Just Cloning Around,
This review is from: Boys from Brazil (Widescreen) (DVD)Based on the 1976 bestseller by Ira Levin, THE BOYS FROM BRAZIL is an entertaining sci-fi/horror flick concerning a plot to establish a new German Reich, one headed by none other than Adolf Hitler himself. After Nazi hunters discover the whereabouts of Dr. Josef Mengele, the infamous Auschwitz doctor--often referred to as the "Angel of Death"--who performed atrocious medical experiments on Jewish prisoners, they eventually uncover his most heinous experiment of all: Mengele has created multiple clones of the evil Fürer and has subsequently distributed the children around the world with hopes that one will grow up under the right circumstances and, with a little help from surviving Third-Reich Nazis, bring Germany back to its former "glory."

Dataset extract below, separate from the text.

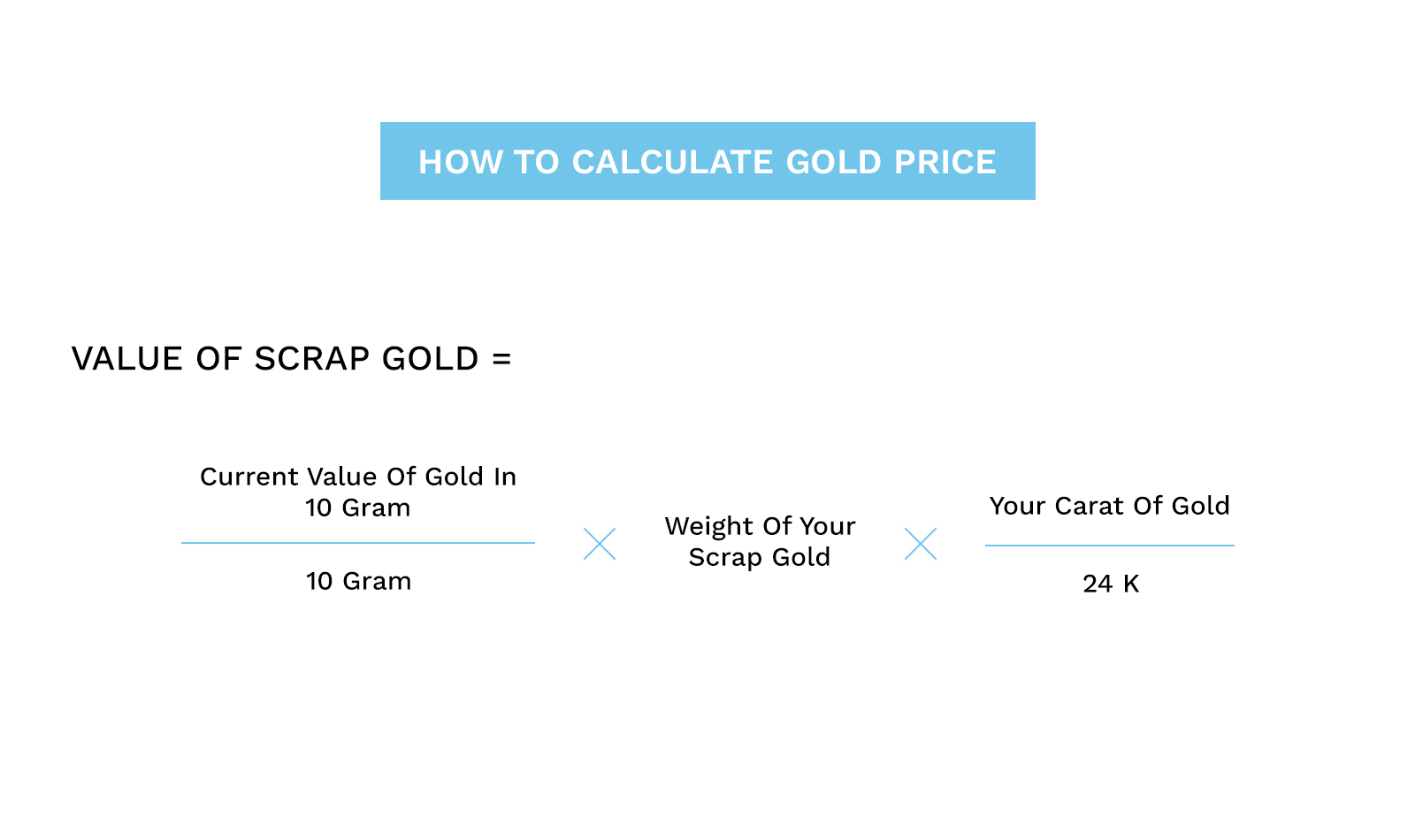
Task: Click the word GOLD in the blue banner
Action: tap(833, 162)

When Ira Levin writes a novel, he has his tongue firmly planted in his cheek. Even though his stories are often categorized as horror or science fiction, most of his works are not meant to be interpreted as speculation about something that could actually happen; instead, they should be read as allegories, satires, or even as cautionary tales. And the same is true of the films that have been based on his novels. The real message of THE BOYS FROM BRAZIL is that scientific advancement is a two-edged sword--it can be used for great benefit and good, but it can be used with equally strong malice when in the hands of the wrong person. (The movie also takes satirical pokes and jabs at certain aspects of the scientific community. One of the most obvious targets is the ongoing nature-versus-nurture debate in Psychological circles.)

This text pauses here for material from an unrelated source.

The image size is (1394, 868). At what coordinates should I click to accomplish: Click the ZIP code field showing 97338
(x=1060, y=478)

Interestingly enough, however, the film has become even more chilling in recent years because some of the things depicted actually HAVE come about. Around 1985, it was learned that the remains of Joseph Mengele were in South America...and in the last country in which he'd taken refuge--Brazil! (It was determined that he'd died circa 1980). And, of course, the news today is replete with stories about cloning, the coverage dealing with the advancements in the laboratory as well as political and religious fervor over the ethicality of both the procedure and its potential results. So while THE BOYS FROM BRAZIL may be a satire or in some ways even a parody, the basic plot is more firmly rooted in reality than some critcs and moviegoers may have initially realized.
As with most decent movies, part of the fun of watching this film is the acting. Several big names show up: James Mason, Lilli Palmer, Rosemary Harris, and Steve Guttenberg, to name just a few. But it is the over-the-top performances of Sir Laurence Olivier and Gregory Peck as the two principals--Nazi hunter Ezra Lieberman and the infamous Dr. Mengele, respectively--that really steal the show. Both actors ham it up and often fervently chew the scenery, yet their performances in no way seem disrespectful to the script or its source material. Both actors manage to bring Mengele and Liberman to life as intelligent, driven men who are extremely passionate about doing their part in the bizarre events in which they have become key players (Mengele by choice; Liberman by circumstance).
Though the movie is not quite as strong or as cohesive as Levin's novel, it can still be quite intense at times and is engaging overall. Certainly worth a viewing or two.
The DVD from Artisan Entertainment is short on extras, and though it does not offer the greatest digital transfer ever, it is still quite viewable. Considering the fairly reasonable price, it probably deserves a spot in the film library of an ardent movie buff.